The Mtoko Fireforce had moved to a temporary base at Mutawatawa on the edge of high ground. For what reason I was visiting Harold Griffiths and his men at Mutawatawa I cannot recall, but the sheer beauty of the surrounding hills and the long valley down which the Zvirungudzi River flowed to the Nyadiri River remains firmly embedded in my memory. I knew the area well from recce, but its beauty could only be appreciated when flying low-level in a helicopter or being on the ground in the tented base.
Griff had recently taken command of 7 Squadron and it was from this base that his Fireforce was scrambled at sunrise on 10 September along with a second Fireforce operating from another temporary bush base, Pfungwe. They were responding to a police patrol that had bumped into the CTs assassin group in their temporary base on the slopes of a heavily wooded hill known as Chipinda.
SAAF Major van Rooyen and all other SAAF members of Op Polo had reverted to Rhodesian Air Force ranks and wore Rhodesian uniforms.
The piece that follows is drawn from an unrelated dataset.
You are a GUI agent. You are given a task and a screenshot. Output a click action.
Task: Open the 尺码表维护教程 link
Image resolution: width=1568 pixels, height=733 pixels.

So now as Squadron Leader van Rooyen he commanded the Pfungwe Fireforce leading two Z-Cars flown by Flight Lieutenant Kruger and Air Sub-Lieutenant Milbank plus two G-Cars flown by Flight Lieutenant Bill Sykes and Air Lieutenant Jo Syslo.
Air Lieutenant Syslo was new to our Air Force, having come in on ‘direct entry’ from the USAAF. He had served in Vietnam, flying as a helicopter pilot in a casualty evacuation unit. This dark-haired man of small build had more ribbons on his chest than the most highly decorated Rhodesian serviceman. He claimed that more ribbons were still to be added to those he wore at a time when most of our pilots wore one measly General Service ribbon. This was a source of much amusement and, for some, outright annoyance.